### Your goal
Return the lines beginning at the one that contains "Click the Save button" and running to the end of the records, exactly and with nothing else. Omit pictures.
----
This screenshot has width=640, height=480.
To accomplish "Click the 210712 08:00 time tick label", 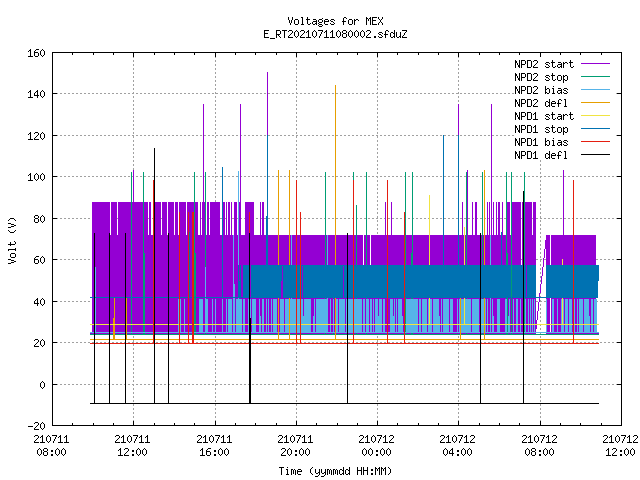I will click(x=540, y=446).
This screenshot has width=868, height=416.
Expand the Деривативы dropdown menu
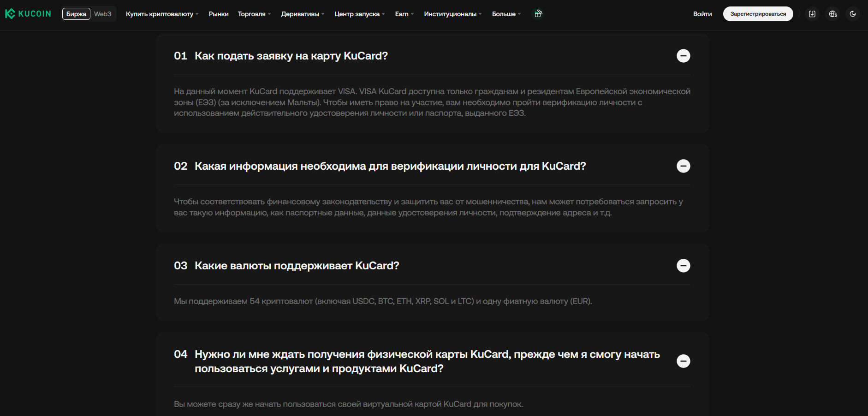point(303,14)
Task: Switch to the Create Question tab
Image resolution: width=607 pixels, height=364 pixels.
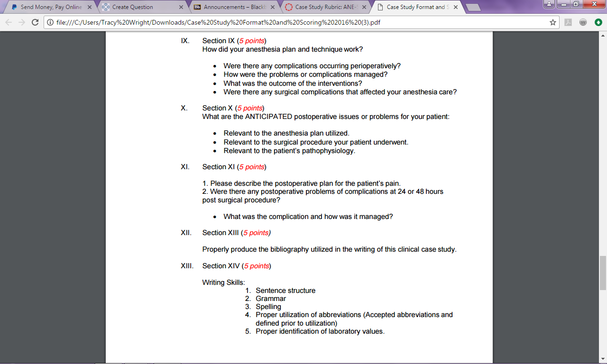Action: point(133,7)
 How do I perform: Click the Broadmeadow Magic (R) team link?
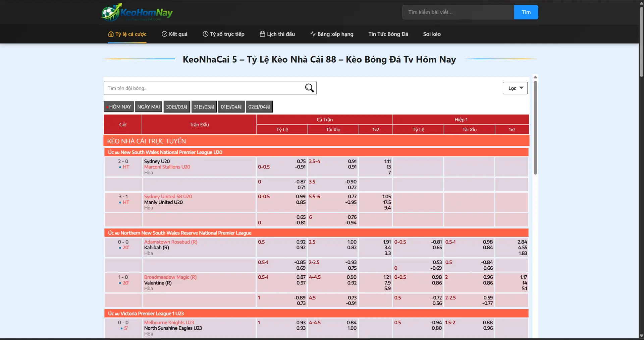(x=170, y=277)
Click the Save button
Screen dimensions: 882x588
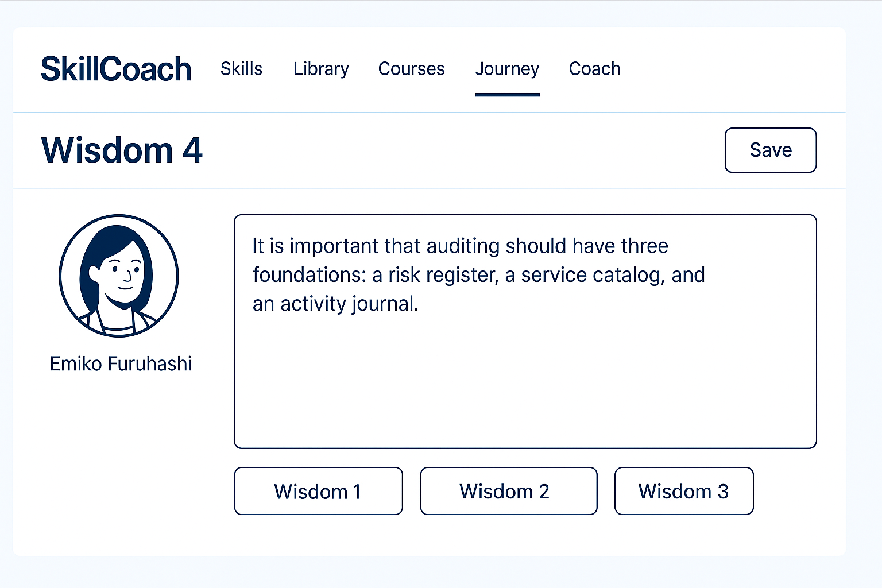tap(770, 150)
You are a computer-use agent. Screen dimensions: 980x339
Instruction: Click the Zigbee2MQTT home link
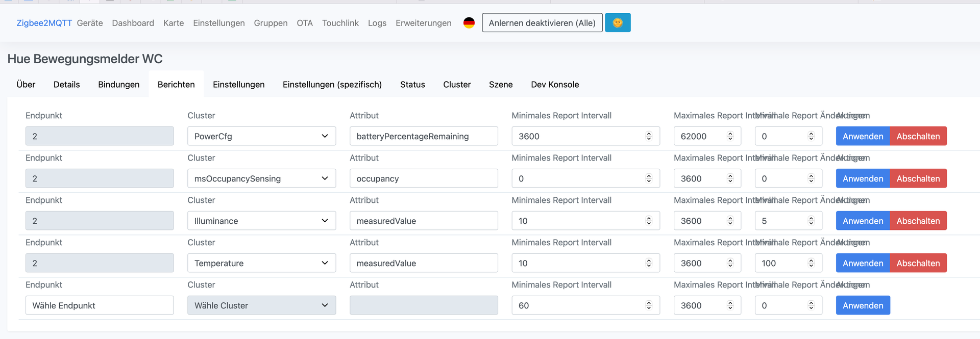click(x=44, y=23)
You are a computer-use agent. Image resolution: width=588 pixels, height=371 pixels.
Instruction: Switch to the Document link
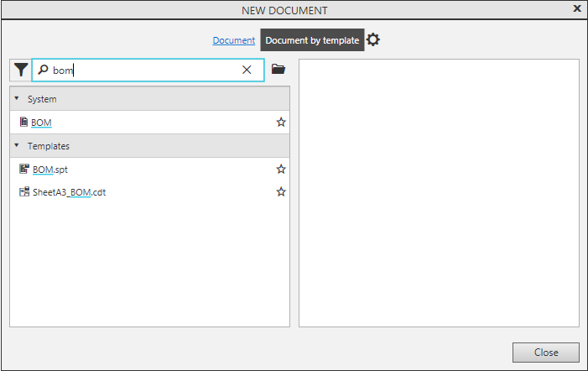point(233,40)
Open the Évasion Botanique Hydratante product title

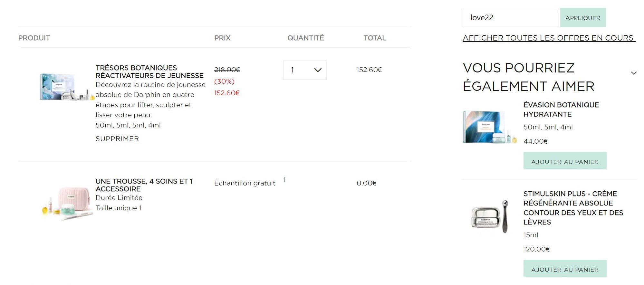[561, 109]
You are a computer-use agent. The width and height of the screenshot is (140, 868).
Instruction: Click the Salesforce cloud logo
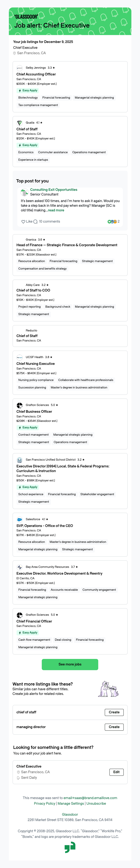click(20, 520)
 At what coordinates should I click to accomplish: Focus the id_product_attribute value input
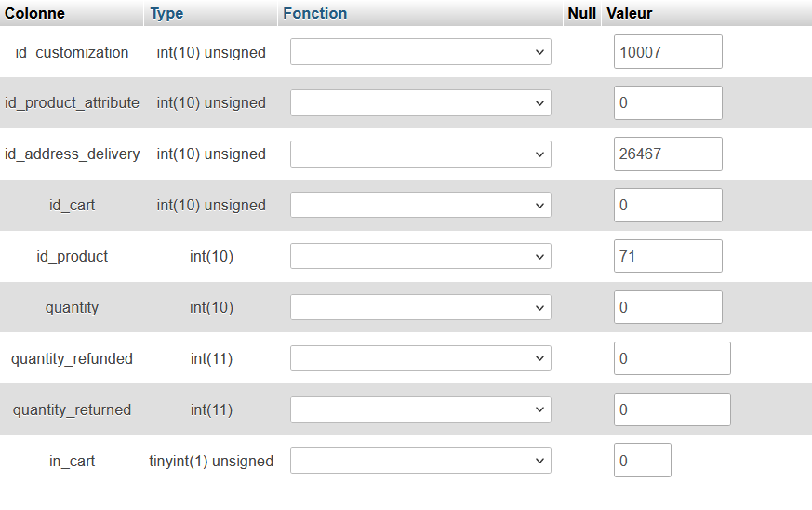click(668, 103)

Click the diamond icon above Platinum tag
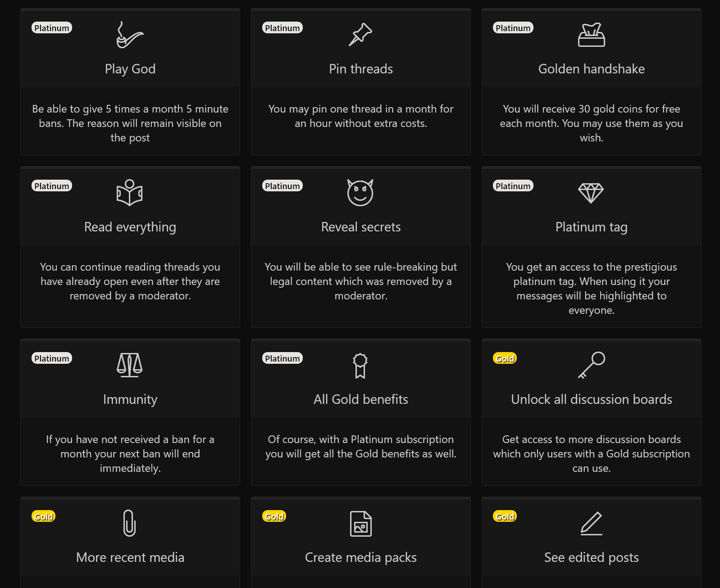tap(591, 193)
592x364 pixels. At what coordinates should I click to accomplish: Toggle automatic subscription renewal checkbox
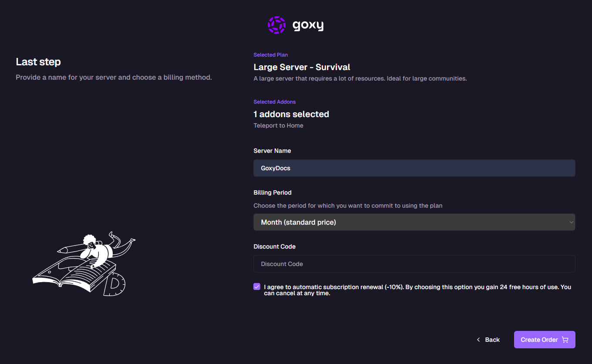click(x=257, y=286)
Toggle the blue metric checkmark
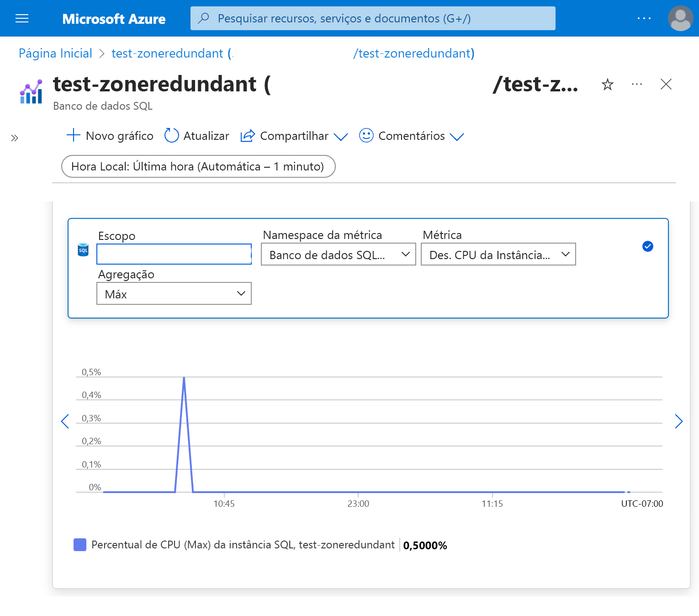 tap(647, 246)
----
### Exercise solution
Click the Save button
Screen dimensions: 882x588
tap(770, 150)
You are a computer-use agent. Screen dimensions: 980x339
Instruction: Click the Zigbee2MQTT home link
click(x=44, y=23)
You are a computer-use agent. Image resolution: width=588 pixels, height=371 pixels.
Instruction: Switch to the Document link
point(233,40)
Open the Évasion Botanique Hydratante product title

[561, 109]
You are a computer-use agent. The width and height of the screenshot is (140, 868).
Instruction: Click the Salesforce cloud logo
click(20, 520)
 At what coordinates should I click to accomplish: Focus the id_product_attribute value input
click(668, 103)

Click the diamond icon above Platinum tag
tap(591, 193)
592x364 pixels. At what coordinates should I click to accomplish: Toggle automatic subscription renewal checkbox
click(x=257, y=286)
Toggle the blue metric checkmark
 tap(647, 246)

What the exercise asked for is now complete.